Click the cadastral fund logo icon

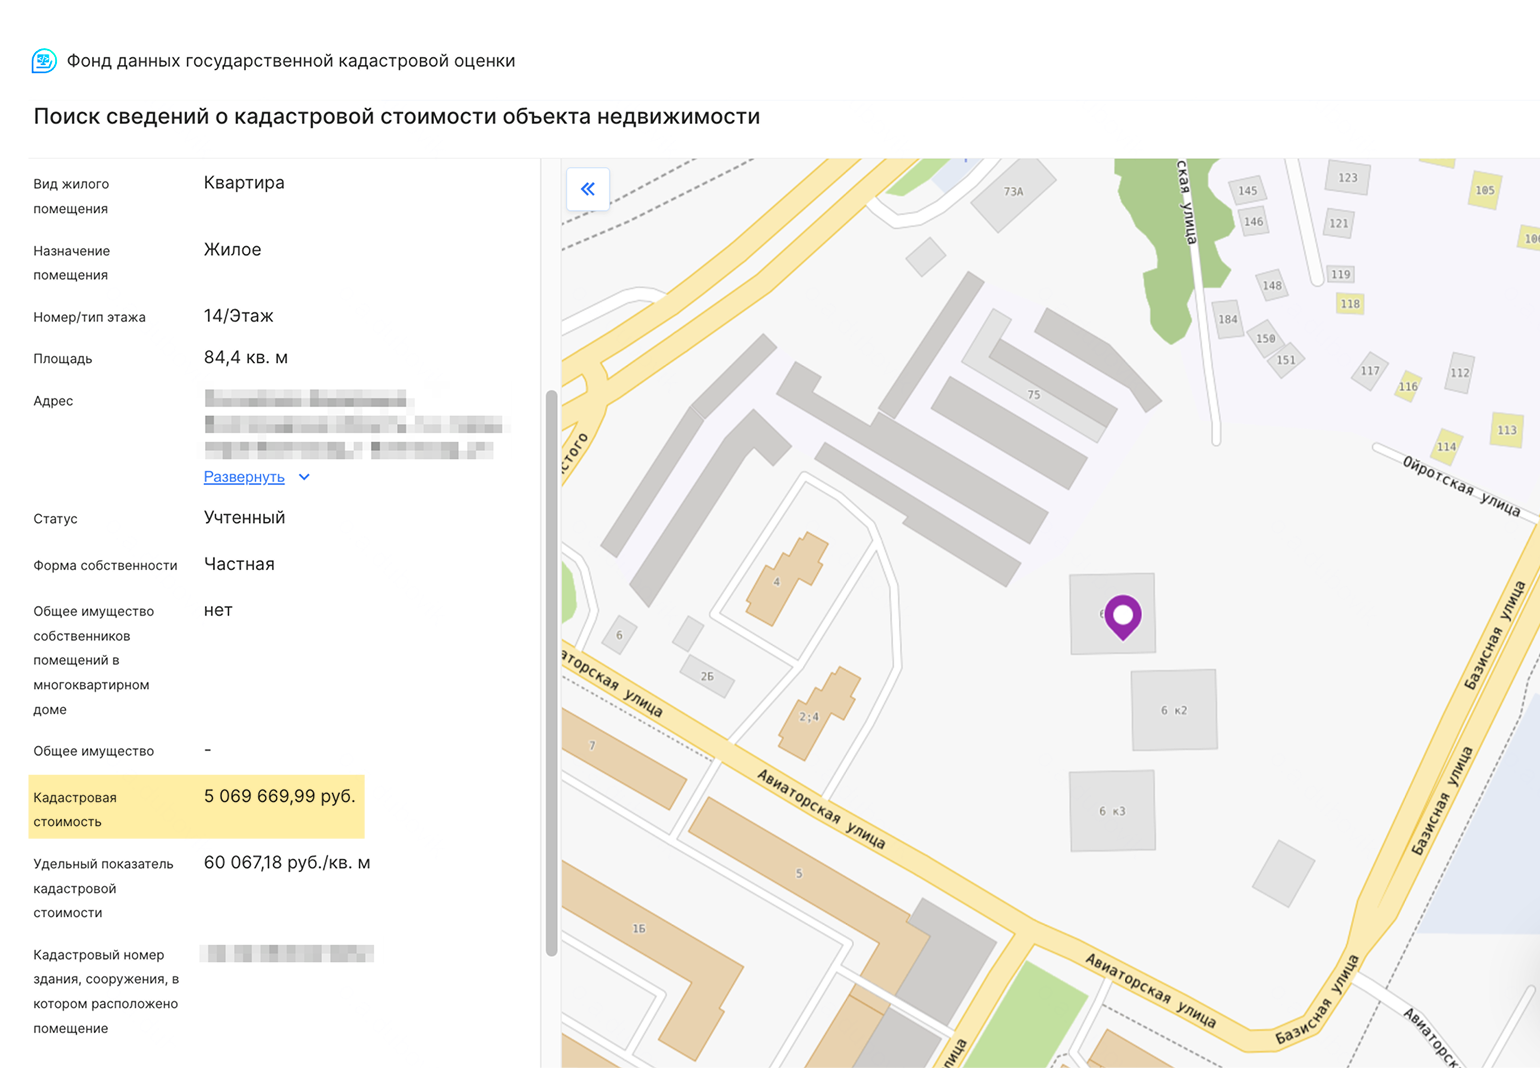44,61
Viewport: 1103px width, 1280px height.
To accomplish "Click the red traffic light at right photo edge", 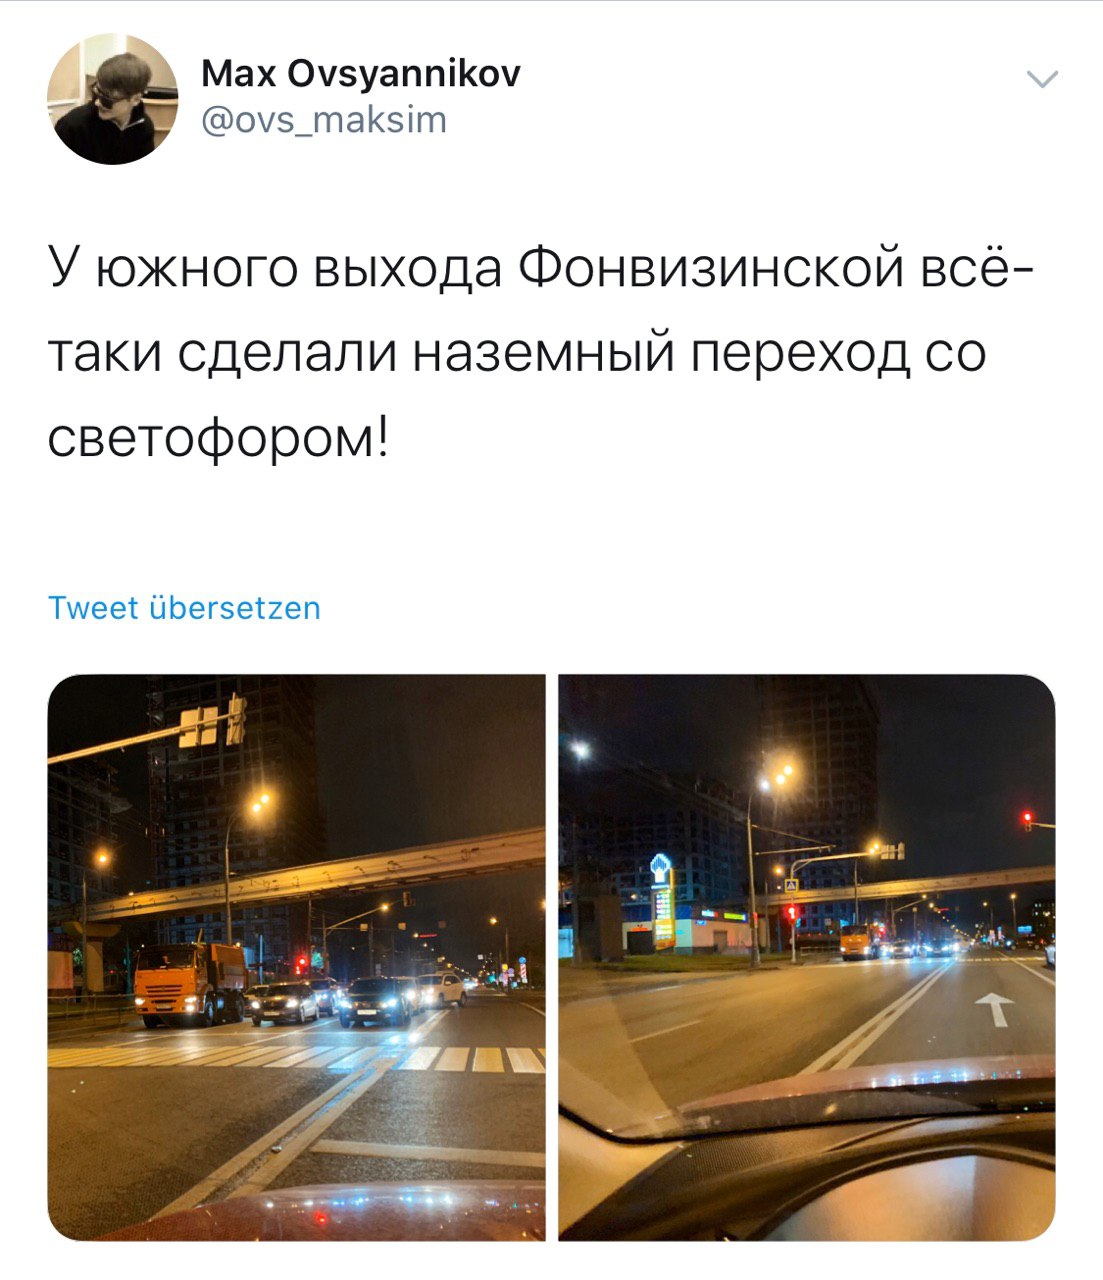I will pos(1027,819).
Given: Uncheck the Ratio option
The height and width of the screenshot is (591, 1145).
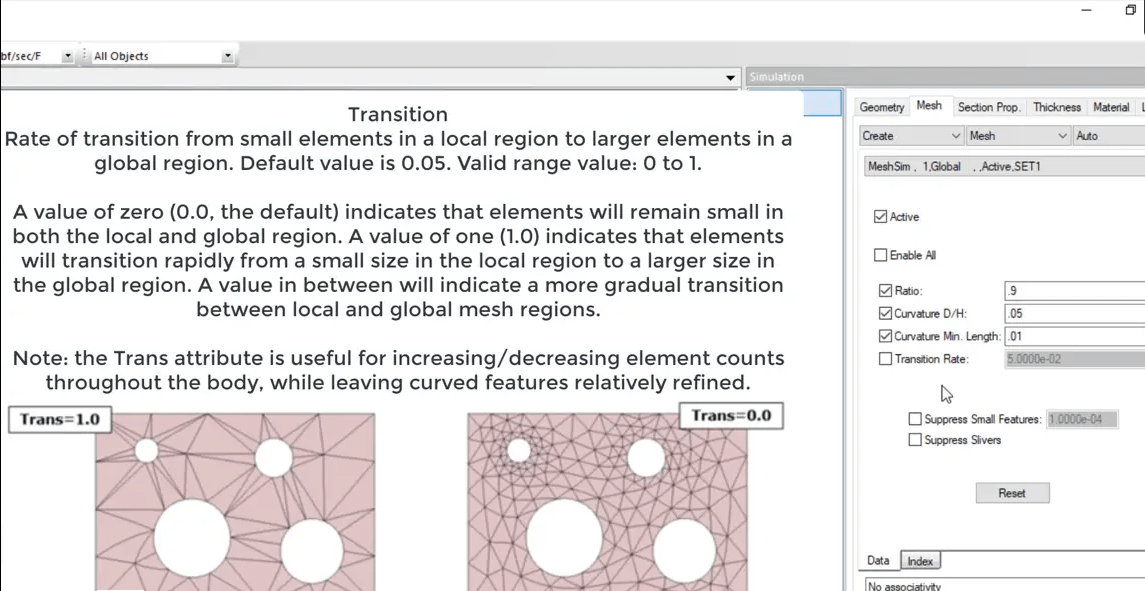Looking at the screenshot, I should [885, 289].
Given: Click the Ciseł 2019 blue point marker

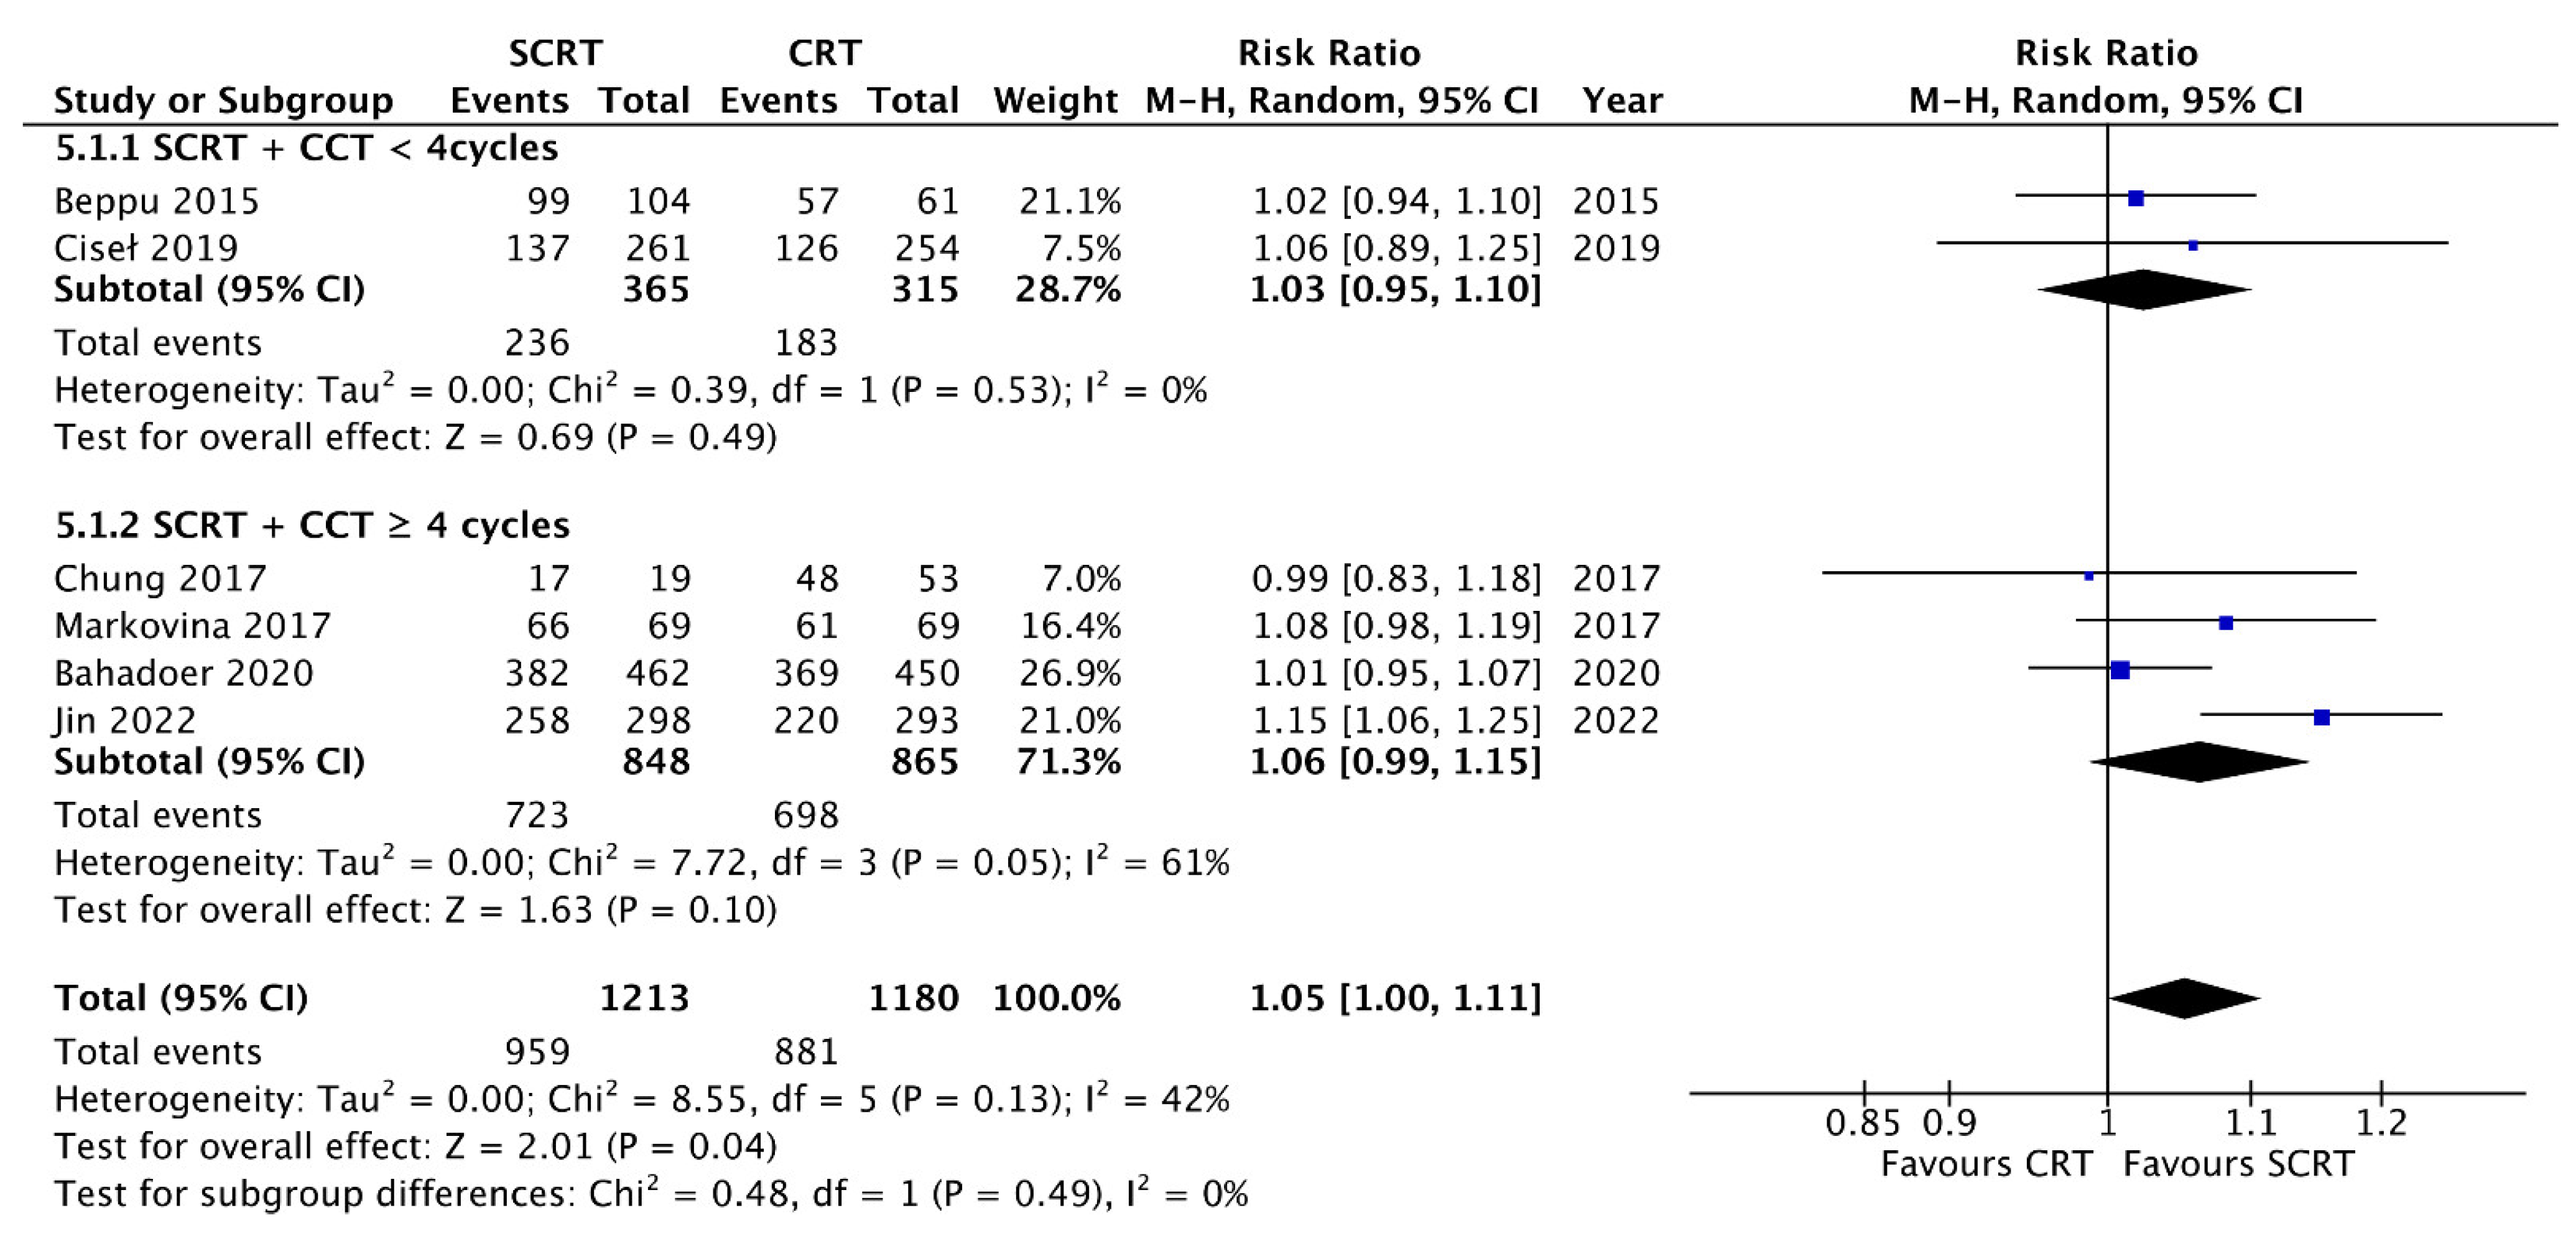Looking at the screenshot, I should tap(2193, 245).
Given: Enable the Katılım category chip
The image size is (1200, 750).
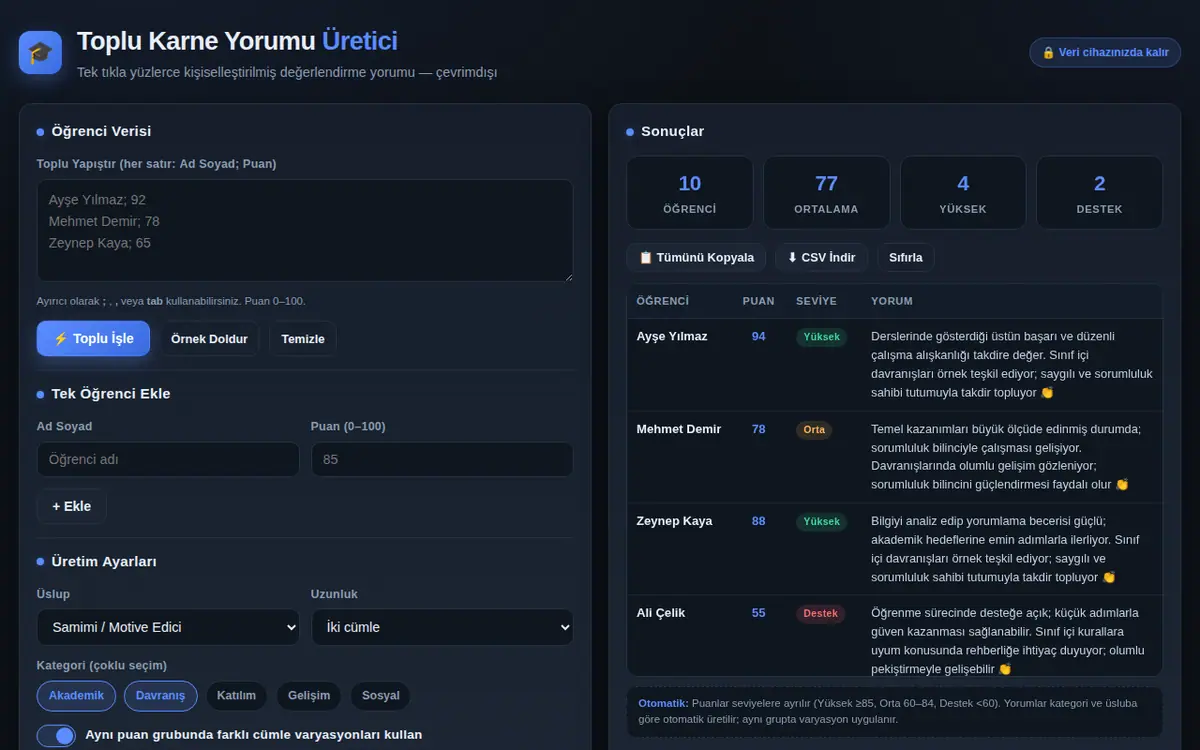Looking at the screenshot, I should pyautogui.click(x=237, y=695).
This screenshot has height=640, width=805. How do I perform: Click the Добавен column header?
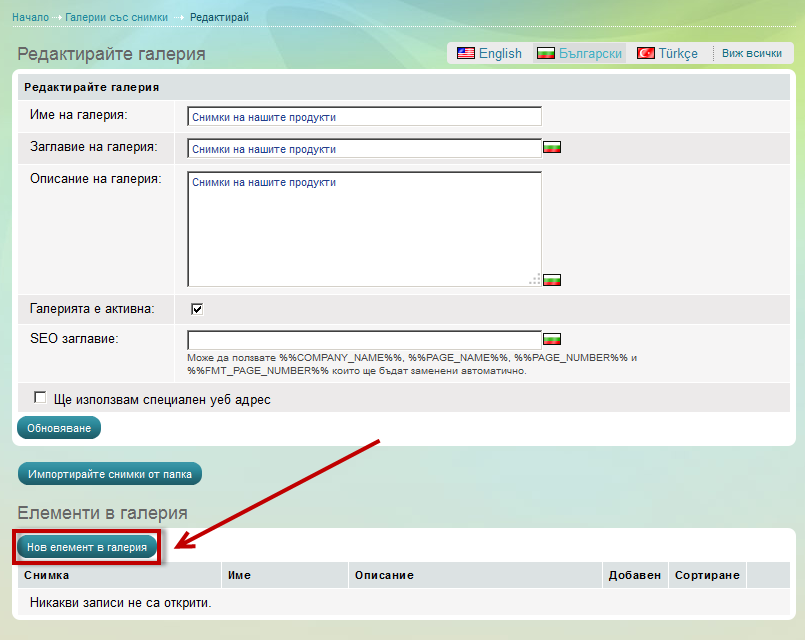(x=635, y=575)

### [WORK INSTRUCTIONS]
How many lines of the listing contain the word "Given"? Reply with the number alone.

### [WRITTEN RESPONSE]
3